= INSTRUCTIONS FOR THE TASK =
Every line of the material is to be repeated exactly as it stands.

= DATA SUPPLIED =
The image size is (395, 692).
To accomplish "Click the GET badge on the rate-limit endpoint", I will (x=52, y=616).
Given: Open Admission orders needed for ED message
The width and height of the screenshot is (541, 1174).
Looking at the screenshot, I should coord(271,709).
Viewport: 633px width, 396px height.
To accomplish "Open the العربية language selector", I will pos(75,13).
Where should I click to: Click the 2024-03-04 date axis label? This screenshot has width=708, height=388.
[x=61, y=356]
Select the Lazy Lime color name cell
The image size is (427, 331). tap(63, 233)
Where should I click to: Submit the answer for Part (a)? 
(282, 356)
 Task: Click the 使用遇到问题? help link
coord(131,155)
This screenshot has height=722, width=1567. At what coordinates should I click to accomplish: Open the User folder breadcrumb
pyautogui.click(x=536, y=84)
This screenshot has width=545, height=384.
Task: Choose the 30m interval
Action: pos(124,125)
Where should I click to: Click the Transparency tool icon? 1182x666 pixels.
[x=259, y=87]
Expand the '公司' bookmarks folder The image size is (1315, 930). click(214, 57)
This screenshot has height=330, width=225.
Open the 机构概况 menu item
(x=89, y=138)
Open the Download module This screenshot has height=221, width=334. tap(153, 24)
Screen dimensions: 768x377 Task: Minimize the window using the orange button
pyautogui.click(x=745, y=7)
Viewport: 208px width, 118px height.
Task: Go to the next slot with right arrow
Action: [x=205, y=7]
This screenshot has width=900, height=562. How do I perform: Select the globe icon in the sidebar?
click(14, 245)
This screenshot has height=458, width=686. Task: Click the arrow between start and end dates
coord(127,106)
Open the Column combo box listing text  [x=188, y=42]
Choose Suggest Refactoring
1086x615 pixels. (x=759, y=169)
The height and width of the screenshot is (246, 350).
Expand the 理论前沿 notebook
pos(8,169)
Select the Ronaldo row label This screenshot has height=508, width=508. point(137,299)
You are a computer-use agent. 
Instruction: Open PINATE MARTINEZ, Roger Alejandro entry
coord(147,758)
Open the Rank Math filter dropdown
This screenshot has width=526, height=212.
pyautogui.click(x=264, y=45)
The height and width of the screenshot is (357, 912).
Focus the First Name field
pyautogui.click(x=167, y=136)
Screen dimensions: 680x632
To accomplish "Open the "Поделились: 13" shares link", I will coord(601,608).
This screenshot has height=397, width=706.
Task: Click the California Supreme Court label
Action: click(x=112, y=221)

= RESPONSE TO THE EXERCISE =
The image size is (395, 692).
To accomplish "Click the GET badge on the rate-limit endpoint", I will (x=52, y=616).
Given: Open Admission orders needed for ED message
The width and height of the screenshot is (541, 1174).
Looking at the screenshot, I should coord(271,709).
Viewport: 633px width, 396px height.
To accomplish "Open the العربية language selector", I will pos(75,13).
Where should I click to: Click the 2024-03-04 date axis label? This screenshot has width=708, height=388.
[x=61, y=356]
Select the Lazy Lime color name cell
The image size is (427, 331). tap(63, 233)
Where should I click to: Submit the answer for Part (a)? 
(282, 356)
 Task: Click the 使用遇到问题? help link
coord(131,155)
This screenshot has height=722, width=1567. At what coordinates should I click to accomplish: Open the User folder breadcrumb
pyautogui.click(x=536, y=84)
This screenshot has width=545, height=384.
Task: Choose the 30m interval
Action: pos(124,125)
Where should I click to: Click the Transparency tool icon? 1182x666 pixels.
[x=259, y=87]
Expand the '公司' bookmarks folder The image size is (1315, 930). click(214, 57)
This screenshot has height=330, width=225.
Open the 机构概况 menu item
(x=89, y=138)
Open the Download module This screenshot has height=221, width=334. tap(153, 24)
Screen dimensions: 768x377 Task: Minimize the window using the orange button
pyautogui.click(x=745, y=7)
Viewport: 208px width, 118px height.
Task: Go to the next slot with right arrow
Action: [x=205, y=7]
This screenshot has width=900, height=562. How do I perform: Select the globe icon in the sidebar?
click(14, 245)
This screenshot has height=458, width=686. Task: Click the arrow between start and end dates
coord(127,106)
Open the Column combo box listing text  [x=188, y=42]
Choose Suggest Refactoring
1086x615 pixels. (x=759, y=169)
The height and width of the screenshot is (246, 350).
Expand the 理论前沿 notebook
pos(8,169)
Select the Ronaldo row label This screenshot has height=508, width=508. point(137,299)
You are a computer-use agent. 
Instruction: Open PINATE MARTINEZ, Roger Alejandro entry
coord(147,758)
Open the Rank Math filter dropdown
This screenshot has width=526, height=212.
pyautogui.click(x=264, y=45)
The height and width of the screenshot is (357, 912).
Focus the First Name field
pyautogui.click(x=167, y=136)
Screen dimensions: 680x632
To accomplish "Open the "Поделились: 13" shares link", I will coord(601,608).
This screenshot has height=397, width=706.
Task: Click the California Supreme Court label
Action: click(x=112, y=221)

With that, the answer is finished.